TEXTE FOURNI>
↓

L’idéal-type de la diffusion d’une contre-vérité scientifique s’énonce désormais de la façon suivante : « Au départ, un industriel met en avant un élément de langage ; une association d’amateurs de science le "valide" ; il est répercuté sur les réseaux sociaux par des influenceurs dont les propos sont amplifiés par des milliers de comptes anonymes ; il est tant et tant martelé qu’il finit par contaminer jusqu’aux scientifiques spécialistes de ces sujets.   » Parmi les autres stratégies appréciées et théorisées par ces lobbys figure l’investissement de « thématiques susceptibles de fragmenter la gauche classique ». Les auteurs citent en exemple l’interdiction du pesticide DDT, aux effets environnementaux désastreux, qui a ensuite été brandie comme un frein à la lutte contre la malaria dans les pays en voie de développement, alors même que son usage restait tout à fait possible dans ce contexte précis.

Les lobbys ne sont pas en reste lorsqu’il s’agit d’innover dans la manipulation de l’information scientifique. En Grande-Bretagne, le Science Media Center – l’équivalent de l’AFP ou Reuters pour l’information scientifique – propose du prêt à penser (et à citer) pour les journalistes ; le centre est l’œuvre de trotskystes devenus libertariens… Dans la seconde moitié de leur livre, les auteurs se focalisent davantage sur les milieux intellectuels qui s’inscrivent dans ce même mouvement. Ils brossent un certain nombre de portraits à charge, très fouillés mais avec nuance le plus souvent, comme celui de Denis Kessler, intellectuel organique du Medef, avant de finir par celui du sociologue Gérald Bronner, décrit comme un « intellectuel rationaliste de synthèse », à l’intersection de nombreuses thématiques évoquées, dont le combat contre le principe de précaution.

↑

Éléments du jeu de données>
↓

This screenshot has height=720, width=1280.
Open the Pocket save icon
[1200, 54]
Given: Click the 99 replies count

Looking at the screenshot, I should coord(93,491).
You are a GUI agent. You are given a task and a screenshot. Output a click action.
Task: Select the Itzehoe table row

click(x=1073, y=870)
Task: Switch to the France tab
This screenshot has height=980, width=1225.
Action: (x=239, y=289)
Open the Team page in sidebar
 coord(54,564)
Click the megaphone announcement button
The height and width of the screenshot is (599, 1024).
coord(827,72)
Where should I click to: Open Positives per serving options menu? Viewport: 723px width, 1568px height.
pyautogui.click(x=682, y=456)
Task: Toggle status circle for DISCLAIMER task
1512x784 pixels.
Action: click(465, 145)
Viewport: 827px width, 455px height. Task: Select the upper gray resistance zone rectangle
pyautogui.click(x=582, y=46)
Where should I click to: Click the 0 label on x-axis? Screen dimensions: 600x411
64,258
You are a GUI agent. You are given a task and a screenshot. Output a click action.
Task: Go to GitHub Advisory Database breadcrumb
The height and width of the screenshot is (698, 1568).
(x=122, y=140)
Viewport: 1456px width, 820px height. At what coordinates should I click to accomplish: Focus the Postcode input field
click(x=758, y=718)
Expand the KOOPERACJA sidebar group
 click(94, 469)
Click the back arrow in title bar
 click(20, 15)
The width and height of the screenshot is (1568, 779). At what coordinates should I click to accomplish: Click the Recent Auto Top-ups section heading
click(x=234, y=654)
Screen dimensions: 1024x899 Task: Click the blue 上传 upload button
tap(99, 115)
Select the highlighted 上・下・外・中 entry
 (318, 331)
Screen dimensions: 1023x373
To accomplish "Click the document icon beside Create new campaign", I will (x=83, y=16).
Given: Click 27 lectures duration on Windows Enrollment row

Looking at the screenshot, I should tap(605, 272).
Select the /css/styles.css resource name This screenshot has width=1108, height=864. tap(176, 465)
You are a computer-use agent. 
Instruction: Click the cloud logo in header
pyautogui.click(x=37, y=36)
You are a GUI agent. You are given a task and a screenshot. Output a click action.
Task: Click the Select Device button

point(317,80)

↑

CONSIGNES>
1: Recopiez le texte sur les lobbys et l’information scientifique en commençant à « Les lobbys ne » et en terminant à « principe de précaution. ».
2: Poursuivez le texte sur les lobbys et l’information scientifique à partir de l’endroit où il s’arrête.
Les données n’ont aucun rôle à jouer ici.

RÉPONSES PAR NUMÉRO>
1:
Les lobbys ne sont pas en reste lorsqu’il s’agit d’innover dans la manipulation de l’information scientifique. En Grande-Bretagne, le Science Media Center – l’équivalent de l’AFP ou Reuters pour l’information scientifique – propose du prêt à penser (et à citer) pour les journalistes ; le centre est l’œuvre de trotskystes devenus libertariens… Dans la seconde moitié de leur livre, les auteurs se focalisent davantage sur les milieux intellectuels qui s’inscrivent dans ce même mouvement. Ils brossent un certain nombre de portraits à charge, très fouillés mais avec nuance le plus souvent, comme celui de Denis Kessler, intellectuel organique du Medef, avant de finir par celui du sociologue Gérald Bronner, décrit comme un « intellectuel rationaliste de synthèse », à l’intersection de nombreuses thématiques évoquées, dont le combat contre le principe de précaution.

2:
En conclusion, les trois auteurs reviennent sur la crise du Covid-19. En effet, la pandémie remet en cause le dénigrement du principe de précaution ou la mise en avant des fondements du libéralisme économique (liberté de circuler, cure d’amaigrissement pour l’Etat et ses services publics, dont les hôpitaux). Ce qui fait écrire aux trois auteurs que « [si] l’on peut attribuer un mérite à la crise du Covid-19, c’est sans doute celui d’avoir subitement levé le voile sur les usages les plus opportunistes de l’autorité scientifique par ces libéraux déguisés en rationalistes. De quoi remettre au centre du débat public les scientifiques compétents ? »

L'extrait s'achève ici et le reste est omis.